### Exercise
All of the data, from the first line to the last, should be reproduced without alteration.
-=-=-
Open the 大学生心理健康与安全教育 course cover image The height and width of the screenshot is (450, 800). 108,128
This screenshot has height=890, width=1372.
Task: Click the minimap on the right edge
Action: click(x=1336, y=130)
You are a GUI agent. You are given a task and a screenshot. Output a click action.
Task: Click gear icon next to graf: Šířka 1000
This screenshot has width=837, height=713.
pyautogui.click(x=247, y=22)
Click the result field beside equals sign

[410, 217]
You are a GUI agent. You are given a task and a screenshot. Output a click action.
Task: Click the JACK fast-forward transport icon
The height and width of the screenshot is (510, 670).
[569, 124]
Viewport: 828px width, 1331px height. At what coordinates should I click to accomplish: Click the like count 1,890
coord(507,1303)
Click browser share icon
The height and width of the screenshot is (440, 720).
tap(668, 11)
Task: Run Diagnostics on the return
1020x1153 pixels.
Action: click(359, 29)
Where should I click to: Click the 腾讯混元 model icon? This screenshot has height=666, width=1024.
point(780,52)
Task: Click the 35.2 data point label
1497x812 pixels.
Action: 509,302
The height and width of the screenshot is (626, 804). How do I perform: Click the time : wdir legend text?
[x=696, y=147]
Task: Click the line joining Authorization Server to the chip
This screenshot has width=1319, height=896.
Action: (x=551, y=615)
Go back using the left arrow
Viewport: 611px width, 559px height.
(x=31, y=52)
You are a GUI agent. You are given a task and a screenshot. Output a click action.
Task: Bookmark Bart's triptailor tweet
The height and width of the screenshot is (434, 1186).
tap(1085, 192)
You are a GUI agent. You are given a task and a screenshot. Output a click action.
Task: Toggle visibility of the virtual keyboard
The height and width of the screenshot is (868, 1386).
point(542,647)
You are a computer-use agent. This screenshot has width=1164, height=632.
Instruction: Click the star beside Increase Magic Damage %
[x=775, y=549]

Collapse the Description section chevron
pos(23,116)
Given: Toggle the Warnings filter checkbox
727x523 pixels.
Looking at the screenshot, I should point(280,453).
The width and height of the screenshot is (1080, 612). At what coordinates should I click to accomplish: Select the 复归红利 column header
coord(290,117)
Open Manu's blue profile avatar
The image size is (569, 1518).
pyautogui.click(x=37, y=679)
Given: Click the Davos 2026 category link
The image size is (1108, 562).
-=-=-
### Answer section
Open the 大学生心理健康与安全教育 course cover image The height and width of the screenshot is (450, 800). 108,128
This screenshot has height=890, width=1372.
Task: Click the minimap on the right edge
Action: click(x=1336, y=130)
You are a GUI agent. You are given a task and a screenshot. Output a click action.
Task: Click gear icon next to graf: Šířka 1000
This screenshot has width=837, height=713.
pyautogui.click(x=247, y=22)
Click the result field beside equals sign

[410, 217]
You are a GUI agent. You are given a task and a screenshot. Output a click action.
Task: Click the JACK fast-forward transport icon
The height and width of the screenshot is (510, 670).
[569, 124]
Viewport: 828px width, 1331px height. At what coordinates should I click to accomplish: Click the like count 1,890
coord(507,1303)
Click browser share icon
The height and width of the screenshot is (440, 720).
tap(668, 11)
Task: Run Diagnostics on the return
1020x1153 pixels.
Action: click(359, 29)
Where should I click to: Click the 腾讯混元 model icon? This screenshot has height=666, width=1024.
point(780,52)
Task: Click the 35.2 data point label
1497x812 pixels.
Action: 509,302
The height and width of the screenshot is (626, 804). How do I perform: Click the time : wdir legend text?
[x=696, y=147]
Task: Click the line joining Authorization Server to the chip
This screenshot has width=1319, height=896.
Action: (x=551, y=615)
Go back using the left arrow
Viewport: 611px width, 559px height.
(x=31, y=52)
You are a GUI agent. You are given a task and a screenshot. Output a click action.
Task: Bookmark Bart's triptailor tweet
The height and width of the screenshot is (434, 1186).
tap(1085, 192)
You are a GUI agent. You are given a task and a screenshot. Output a click action.
Task: Toggle visibility of the virtual keyboard
The height and width of the screenshot is (868, 1386).
point(542,647)
You are a computer-use agent. This screenshot has width=1164, height=632.
Instruction: Click the star beside Increase Magic Damage %
[x=775, y=549]

Collapse the Description section chevron
pos(23,116)
Given: Toggle the Warnings filter checkbox
727x523 pixels.
Looking at the screenshot, I should point(280,453).
The width and height of the screenshot is (1080, 612). At what coordinates should I click to accomplish: Select the 复归红利 column header
coord(290,117)
Open Manu's blue profile avatar
The image size is (569, 1518).
pyautogui.click(x=37, y=679)
Given: Click the Davos 2026 category link
The image size is (1108, 562).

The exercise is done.